A 2015 study of interracial online dating within multiple European countries, analyzing the dating preferences of Europeans, as well as Arabs, Africans, Asians and Hispanics in Diaspora, found that in aggregate all races ranked Europeans as most preferred, followed by Hispanics and Asians as intermediately preferable, then by Arabs and finally Africans as the least preferred. Country-specific results were more variable, with countries with more non-Europeans showing more openness for Europeans to engage in interracial dating, while exceptions resulted in those with tensions between racial groups (such as in cases where tensions existed between Europeans and Arabs due to Arab Anti-Western sentiment and Western Anti-Arab populism) showed a marked decrease in preference for interracial dating between the two. The researchers noted that Arabs tended to have higher same-race preferences in regions with higher Arabic populations, possibly due to more traditional cultural norms on marriage. The researchers did note a portion of the study was influenced by selection bias, as the data gathered may have disproportionately drawn from people already inclined to engage in interracial dating.

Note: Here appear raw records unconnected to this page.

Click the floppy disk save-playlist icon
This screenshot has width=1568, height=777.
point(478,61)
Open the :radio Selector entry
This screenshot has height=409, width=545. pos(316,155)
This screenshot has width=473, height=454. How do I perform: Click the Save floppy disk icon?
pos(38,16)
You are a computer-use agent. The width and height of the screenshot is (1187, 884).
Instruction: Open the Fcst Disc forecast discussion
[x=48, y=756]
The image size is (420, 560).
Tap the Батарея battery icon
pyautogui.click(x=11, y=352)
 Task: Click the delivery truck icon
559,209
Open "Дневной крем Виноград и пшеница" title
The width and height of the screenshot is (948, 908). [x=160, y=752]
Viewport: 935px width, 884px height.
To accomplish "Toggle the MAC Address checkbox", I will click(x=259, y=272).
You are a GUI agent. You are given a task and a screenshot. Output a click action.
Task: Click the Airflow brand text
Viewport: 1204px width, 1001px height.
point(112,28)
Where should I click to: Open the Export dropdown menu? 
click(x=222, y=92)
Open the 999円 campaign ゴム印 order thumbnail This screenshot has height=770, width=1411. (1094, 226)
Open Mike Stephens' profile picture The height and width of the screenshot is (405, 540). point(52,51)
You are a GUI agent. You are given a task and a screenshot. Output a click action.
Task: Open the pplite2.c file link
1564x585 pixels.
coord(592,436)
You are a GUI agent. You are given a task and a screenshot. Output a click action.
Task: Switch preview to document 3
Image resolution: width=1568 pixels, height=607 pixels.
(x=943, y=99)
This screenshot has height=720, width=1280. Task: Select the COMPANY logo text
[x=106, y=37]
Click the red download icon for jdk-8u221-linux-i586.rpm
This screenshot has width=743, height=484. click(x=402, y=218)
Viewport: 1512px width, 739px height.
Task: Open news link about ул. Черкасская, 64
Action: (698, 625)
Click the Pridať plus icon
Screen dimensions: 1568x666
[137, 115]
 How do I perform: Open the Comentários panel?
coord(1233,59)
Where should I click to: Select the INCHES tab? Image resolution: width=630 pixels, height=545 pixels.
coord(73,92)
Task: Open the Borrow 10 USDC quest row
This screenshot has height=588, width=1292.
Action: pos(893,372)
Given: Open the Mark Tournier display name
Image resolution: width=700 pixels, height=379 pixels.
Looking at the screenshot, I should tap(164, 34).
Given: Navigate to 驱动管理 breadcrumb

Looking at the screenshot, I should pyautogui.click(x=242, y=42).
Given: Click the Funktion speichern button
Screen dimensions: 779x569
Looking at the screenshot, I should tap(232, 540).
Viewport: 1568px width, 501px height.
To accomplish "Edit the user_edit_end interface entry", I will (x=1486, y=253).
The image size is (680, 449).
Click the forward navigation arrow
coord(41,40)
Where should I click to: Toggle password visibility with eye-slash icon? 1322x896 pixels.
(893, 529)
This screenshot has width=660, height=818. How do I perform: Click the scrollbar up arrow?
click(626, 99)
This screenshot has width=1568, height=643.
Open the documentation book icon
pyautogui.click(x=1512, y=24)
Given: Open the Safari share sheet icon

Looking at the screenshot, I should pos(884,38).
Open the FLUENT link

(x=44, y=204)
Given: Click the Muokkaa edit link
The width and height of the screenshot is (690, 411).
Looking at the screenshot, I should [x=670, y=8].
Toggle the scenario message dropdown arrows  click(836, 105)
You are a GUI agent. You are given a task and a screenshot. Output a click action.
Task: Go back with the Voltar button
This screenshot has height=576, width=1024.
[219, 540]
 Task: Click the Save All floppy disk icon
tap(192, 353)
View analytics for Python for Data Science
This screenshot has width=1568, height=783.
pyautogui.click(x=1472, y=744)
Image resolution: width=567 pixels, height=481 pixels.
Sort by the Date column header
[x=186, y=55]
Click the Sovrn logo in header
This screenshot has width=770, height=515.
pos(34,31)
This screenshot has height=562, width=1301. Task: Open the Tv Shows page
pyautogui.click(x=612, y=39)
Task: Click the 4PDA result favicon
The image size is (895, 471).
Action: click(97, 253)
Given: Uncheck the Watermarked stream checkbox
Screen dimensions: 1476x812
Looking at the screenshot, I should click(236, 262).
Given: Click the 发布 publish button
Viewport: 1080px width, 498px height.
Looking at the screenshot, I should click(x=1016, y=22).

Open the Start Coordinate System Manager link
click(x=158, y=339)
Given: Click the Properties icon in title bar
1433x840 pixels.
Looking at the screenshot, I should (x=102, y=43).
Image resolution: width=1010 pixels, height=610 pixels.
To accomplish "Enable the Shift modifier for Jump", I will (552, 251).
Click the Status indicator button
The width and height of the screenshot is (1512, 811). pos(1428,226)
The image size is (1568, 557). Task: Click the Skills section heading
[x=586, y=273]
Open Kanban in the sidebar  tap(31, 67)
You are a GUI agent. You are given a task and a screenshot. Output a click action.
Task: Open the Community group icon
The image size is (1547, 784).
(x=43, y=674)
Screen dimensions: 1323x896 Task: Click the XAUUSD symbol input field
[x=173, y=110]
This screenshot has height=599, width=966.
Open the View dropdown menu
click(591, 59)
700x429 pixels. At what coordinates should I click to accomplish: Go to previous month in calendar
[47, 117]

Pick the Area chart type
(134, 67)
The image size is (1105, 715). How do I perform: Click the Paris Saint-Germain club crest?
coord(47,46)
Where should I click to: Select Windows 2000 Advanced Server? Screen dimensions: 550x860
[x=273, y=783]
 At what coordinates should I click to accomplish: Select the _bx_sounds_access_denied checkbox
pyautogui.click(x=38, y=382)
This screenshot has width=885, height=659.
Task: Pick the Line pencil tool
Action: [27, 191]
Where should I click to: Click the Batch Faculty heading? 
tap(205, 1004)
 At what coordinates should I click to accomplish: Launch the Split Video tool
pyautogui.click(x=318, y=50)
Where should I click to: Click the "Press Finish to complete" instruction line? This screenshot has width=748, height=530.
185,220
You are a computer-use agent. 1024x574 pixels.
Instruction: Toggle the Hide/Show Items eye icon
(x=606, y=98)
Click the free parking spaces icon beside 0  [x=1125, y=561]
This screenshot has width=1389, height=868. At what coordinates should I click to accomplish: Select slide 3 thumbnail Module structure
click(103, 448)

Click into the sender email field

Currently, there are websites specifically targeted to different demographic preferences, such that singles can sign up online and focus on one particular partner quality, such as race, religious beliefs or ethnicity. In addition to this, there are online dating services that target race-specific partner choices, and a selection of pages dedicated to interracial dating that allow users to select partners based on age, gender and particularly race. Online dating services experience controversy in this context as debate is cast over whether statements such as "no Asians" or "not attracted to Asians" in user profiles are racist or merely signify individual preferences.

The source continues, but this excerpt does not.